Input records:
- Opening Delimiter -

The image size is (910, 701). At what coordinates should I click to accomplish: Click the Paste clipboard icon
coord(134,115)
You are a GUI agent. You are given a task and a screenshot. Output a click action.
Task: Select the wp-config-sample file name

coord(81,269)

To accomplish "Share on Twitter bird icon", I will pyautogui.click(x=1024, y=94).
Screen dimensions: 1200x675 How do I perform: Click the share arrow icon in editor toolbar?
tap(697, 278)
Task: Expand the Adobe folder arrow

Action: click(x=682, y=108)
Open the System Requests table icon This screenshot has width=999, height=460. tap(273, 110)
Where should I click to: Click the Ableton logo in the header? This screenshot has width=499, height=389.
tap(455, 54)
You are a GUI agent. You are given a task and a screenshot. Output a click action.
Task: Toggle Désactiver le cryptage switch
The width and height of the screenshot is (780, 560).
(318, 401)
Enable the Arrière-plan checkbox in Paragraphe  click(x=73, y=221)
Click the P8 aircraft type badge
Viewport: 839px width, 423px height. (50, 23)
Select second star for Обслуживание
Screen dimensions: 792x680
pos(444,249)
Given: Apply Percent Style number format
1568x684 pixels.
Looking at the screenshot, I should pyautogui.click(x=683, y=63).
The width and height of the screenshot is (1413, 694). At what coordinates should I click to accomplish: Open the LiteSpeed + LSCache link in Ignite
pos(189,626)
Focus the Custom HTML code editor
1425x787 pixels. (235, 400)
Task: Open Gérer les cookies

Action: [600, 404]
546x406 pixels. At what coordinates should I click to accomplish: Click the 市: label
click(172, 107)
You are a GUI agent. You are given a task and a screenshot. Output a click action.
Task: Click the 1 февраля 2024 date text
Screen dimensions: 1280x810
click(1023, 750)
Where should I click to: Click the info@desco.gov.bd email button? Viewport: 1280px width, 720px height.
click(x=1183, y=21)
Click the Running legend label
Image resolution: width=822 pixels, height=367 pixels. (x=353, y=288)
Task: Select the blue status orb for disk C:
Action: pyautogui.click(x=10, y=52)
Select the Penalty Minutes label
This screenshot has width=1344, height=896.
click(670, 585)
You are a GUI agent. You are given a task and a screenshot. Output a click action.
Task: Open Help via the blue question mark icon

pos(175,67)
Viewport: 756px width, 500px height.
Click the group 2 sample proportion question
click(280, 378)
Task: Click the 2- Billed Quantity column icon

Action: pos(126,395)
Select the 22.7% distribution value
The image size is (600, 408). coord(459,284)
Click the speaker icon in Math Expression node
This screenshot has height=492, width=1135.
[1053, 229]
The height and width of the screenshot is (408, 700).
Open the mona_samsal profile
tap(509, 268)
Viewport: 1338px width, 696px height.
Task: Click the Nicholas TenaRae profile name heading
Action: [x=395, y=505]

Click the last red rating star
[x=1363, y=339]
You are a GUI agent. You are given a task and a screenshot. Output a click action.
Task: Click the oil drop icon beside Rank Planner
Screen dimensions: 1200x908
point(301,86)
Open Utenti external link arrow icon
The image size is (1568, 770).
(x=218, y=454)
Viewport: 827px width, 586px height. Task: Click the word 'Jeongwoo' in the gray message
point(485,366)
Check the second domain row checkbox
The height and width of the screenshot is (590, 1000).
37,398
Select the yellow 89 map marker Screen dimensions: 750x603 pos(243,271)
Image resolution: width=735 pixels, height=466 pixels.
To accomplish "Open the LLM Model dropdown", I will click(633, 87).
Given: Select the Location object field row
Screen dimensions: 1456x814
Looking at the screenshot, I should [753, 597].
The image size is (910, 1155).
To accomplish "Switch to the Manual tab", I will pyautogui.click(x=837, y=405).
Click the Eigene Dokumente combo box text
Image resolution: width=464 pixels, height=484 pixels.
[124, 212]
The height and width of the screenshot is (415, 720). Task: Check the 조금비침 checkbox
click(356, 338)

- Closing Delimiter -

What is required:
Transcribe the listing in full, line by line.

Solution for this task:
The image size is (910, 701). At what coordinates should I click to accomplish: Click the Paste clipboard icon
coord(134,115)
You are a GUI agent. You are given a task and a screenshot. Output a click action.
Task: Select the wp-config-sample file name

coord(81,269)

To accomplish "Share on Twitter bird icon", I will pyautogui.click(x=1024, y=94).
Screen dimensions: 1200x675 How do I perform: Click the share arrow icon in editor toolbar?
tap(697, 278)
Task: Expand the Adobe folder arrow

Action: click(x=682, y=108)
Open the System Requests table icon This screenshot has width=999, height=460. tap(273, 110)
Where should I click to: Click the Ableton logo in the header? This screenshot has width=499, height=389.
tap(455, 54)
You are a GUI agent. You are given a task and a screenshot. Output a click action.
Task: Toggle Désactiver le cryptage switch
The width and height of the screenshot is (780, 560).
(318, 401)
Enable the Arrière-plan checkbox in Paragraphe  click(x=73, y=221)
Click the P8 aircraft type badge
Viewport: 839px width, 423px height. (50, 23)
Select second star for Обслуживание
Screen dimensions: 792x680
pos(444,249)
Given: Apply Percent Style number format
1568x684 pixels.
Looking at the screenshot, I should pyautogui.click(x=683, y=63).
The width and height of the screenshot is (1413, 694). At what coordinates should I click to accomplish: Open the LiteSpeed + LSCache link in Ignite
pos(189,626)
Focus the Custom HTML code editor
1425x787 pixels. (235, 400)
Task: Open Gérer les cookies

Action: [600, 404]
546x406 pixels. At what coordinates should I click to accomplish: Click the 市: label
click(172, 107)
You are a GUI agent. You are given a task and a screenshot. Output a click action.
Task: Click the 1 февраля 2024 date text
Screen dimensions: 1280x810
click(1023, 750)
Where should I click to: Click the info@desco.gov.bd email button? Viewport: 1280px width, 720px height.
click(x=1183, y=21)
Click the Running legend label
Image resolution: width=822 pixels, height=367 pixels. (x=353, y=288)
Task: Select the blue status orb for disk C:
Action: pyautogui.click(x=10, y=52)
Select the Penalty Minutes label
This screenshot has width=1344, height=896.
click(670, 585)
You are a GUI agent. You are given a task and a screenshot. Output a click action.
Task: Open Help via the blue question mark icon

pos(175,67)
Viewport: 756px width, 500px height.
Click the group 2 sample proportion question
click(280, 378)
Task: Click the 2- Billed Quantity column icon

Action: pos(126,395)
Select the 22.7% distribution value
The image size is (600, 408). coord(459,284)
Click the speaker icon in Math Expression node
This screenshot has height=492, width=1135.
[1053, 229]
The height and width of the screenshot is (408, 700).
Open the mona_samsal profile
tap(509, 268)
Viewport: 1338px width, 696px height.
Task: Click the Nicholas TenaRae profile name heading
Action: [x=395, y=505]

Click the last red rating star
[x=1363, y=339]
You are a GUI agent. You are given a task and a screenshot. Output a click action.
Task: Click the oil drop icon beside Rank Planner
Screen dimensions: 1200x908
point(301,86)
Open Utenti external link arrow icon
The image size is (1568, 770).
(x=218, y=454)
Viewport: 827px width, 586px height. Task: Click the word 'Jeongwoo' in the gray message
point(485,366)
Check the second domain row checkbox
The height and width of the screenshot is (590, 1000).
37,398
Select the yellow 89 map marker Screen dimensions: 750x603 pos(243,271)
Image resolution: width=735 pixels, height=466 pixels.
To accomplish "Open the LLM Model dropdown", I will click(633, 87).
Given: Select the Location object field row
Screen dimensions: 1456x814
Looking at the screenshot, I should [753, 597].
The image size is (910, 1155).
To accomplish "Switch to the Manual tab", I will pyautogui.click(x=837, y=405).
Click the Eigene Dokumente combo box text
Image resolution: width=464 pixels, height=484 pixels.
[124, 212]
The height and width of the screenshot is (415, 720). Task: Check the 조금비침 checkbox
click(356, 338)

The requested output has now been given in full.